B) Davalı Cevabının Özeti:
Davalı vekili, davacı taleplerine zamanaşımı yönünden itiraz etliklerini, davalı DHİM'nin 8.6.1984 tarih ve 233 sayılı Kamu İktisadi Teşebbüsleri Hakkında Kanun Hükmünde Kararname hükümlerine tabi olarak bir kamu iktisadi kuruluşu olduğunu, davalı idare bünyesinde işçi statüsünde personel çalışmadığını, bu nedenle davalının işveren statüsünde olmadığını, gerek iş kanuna eklenen düzenlenmeler, gerek Kamu İhale Genel Tebliğinde hizmet alımı amacıyla yapılan sözleşmeler ve yüklenici aracılığıyla çalıştırılanlar için özel düzenleme yapılmış olması durumunun davalı idareye husumet yöneltilemeyeceği savunmalarını kanıtladığını, hangi işçinin işe alınıp çıkarılacağı konusunda fikir dahi beyan edemeyen davalı idarenin asıl işveren olarak kabulüne imkan bulunmadığını, bu nedenlerle davalı idarenin kıdem, ihbar tazminatı ve diğer işçilik haklarından sorumlu tutulmasının mümkün olmadığını, havalimanlarında bir personelin haftalık çalışma süresinin 45 saat olacak şekilde havalimanı baş müdürlerinin belirleyecekleri vardiya değişim saat dilimi ile 4'lü vardiya sistemine göre personel çalıştığını, davacının fazla çalışma iddiasının mesnetsiz olduğunu, davacının maaşının diğer davalı tarafından ödenmesi durumu karşısında kuruluşlarının ücret ödemelerinden herhangi bir sorumluluğu bulunmadığını, davacının 2012 yılı Ocak ayından itibaren ücretinin düşüldüğünü ifade ettiğini, 6 iş günü içinde iş koşullarındaki aleyhe değişikliklere itiraz etmeyen işçinin bu durumu kabul etmiş sayılacağını, davacının 1 yıl sonra bu duruma itiraz etmesinin hukuki bir sonucunun olmayacağını, özel güvenlik hizmeti idamesinin sağlanması amacıyla ihtiyaç duyulan personel eksikliği sonucu ortaya çıkan hizmet ihtiyacının, birim maliyet üzerinden personel çalıştırılmasına dayalı hizmet alımı yöntemi ile giderildiğini, 2013 yılına kadar özel güvenlik hizmeti satın alımı kapsamında çalışan yüklenici özel güvenlik personeline asgari ücretin % 100 fazlası ücret verilmesine yönelik yüklenici firmalar ile sözleşmeler imzalandığını, ancak 28/06/2007 tarihli ve 33904 tutanak nolu Sayıştay kararı gereği yüklenicilerden tahsili için girişimlere başlanıldığını, bu kapsamda uygulamanın düzeltilerek her işçi için 1 asgari ücret farkı üzerinden yükleniciye ödeme yapılması yoluna gidildiğini, durumun yasal hale getirildiğini, işçinin fazla ücret alırken itiraz etmemesi ve kesintiye ise uzun süre ses çıkarmamasının dürüsttük kuralına aykırı olduğunu savunarak, davanın reddini istemiştir.

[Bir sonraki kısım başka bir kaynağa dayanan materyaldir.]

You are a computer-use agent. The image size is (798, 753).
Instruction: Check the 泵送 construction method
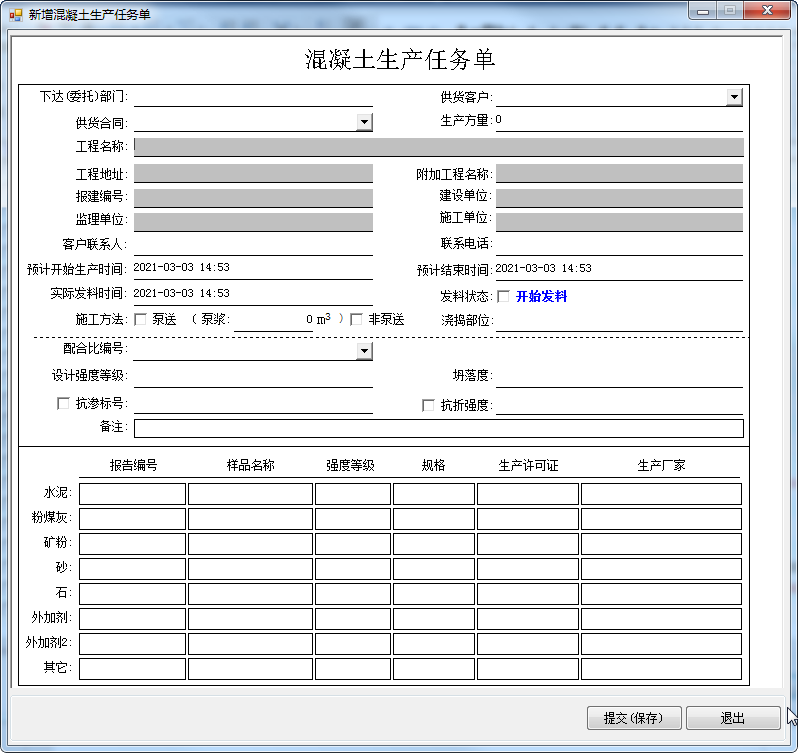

C) Yerel Mahkeme Kararının Özeti ve Yargılama Süreci:
Mahkemece yapılan yargılama sonunda, davalı işverenin yaptığı ihaleler ve alt işveren ilişkilerinin muvazaalı olduğuna ilişkin olarak, T.C. Çalışma ve Sosyal Güvenlik Bakanlığı ... Bölge Müdürlüğünün 28.7.2011/49 MK-57 tarihli denetim rapor ile tespitte bulunulduğu, ... 13. İş Mahkemesinin 2011/774 esas sayılı dosyası ile raporun iptalinin istendiği, Mahkemece yapılan yargılama neticesinde alt işveren-asıl işveren ilişkinin muvazaaya dayandığına ilişkin inceleme raporunun iptaline karar verildiği, ... 5. İş Mahkemesinin 2012/616 Esas sayılı dosyasında da, davalı Devlet Hava Meydanları İşletmeleri ile dava dışı şirket arasındaki ilişkinin muvazaaya dayanmadığının tespitine karar verildiği, davalı asıl işveren ile davacının çalıştığı dava dışı alt işveren arasındaki ilişkinin muvazaaya dayanmadığı, davacı tarafın buna ilişkin taleplerinin yerinde olmadığı gerekçesiyle davacının sözleşmenin muvazaalı olduğunun tespitine yönelik talebi ile ücret farkı alacağı talebinin reddine karar verilmiş, dinlenen tanık beyanları dikkate alınarak davacının fazla mesai yaptığı, resmi tatillerde çalıştığı, ücret alacaklarından kesinti yapıldığının anlaşıldığı, ödeme olgusunun kanıtlanamadığı gerekçesiyle davacının çalıştığı döneme ait ödenmeyen ücret kesintisi alacağı, fazla çalışma ücreti ve genel tatil ücreti alacağı talebinin kısmen kabulüne karar verilmiştir.
D) Temyiz:
Kararı davalı vekili temyiz etmiştir.
E) Gerekçe:
1-Dosyadaki yazılara, toplanan delillerle kararın dayandığı kanuni gerektirici sebeplere göre, davalı vekilin aşağıdaki bendin kapsamı dışında kalan temyiz itirazları yerinde değildir.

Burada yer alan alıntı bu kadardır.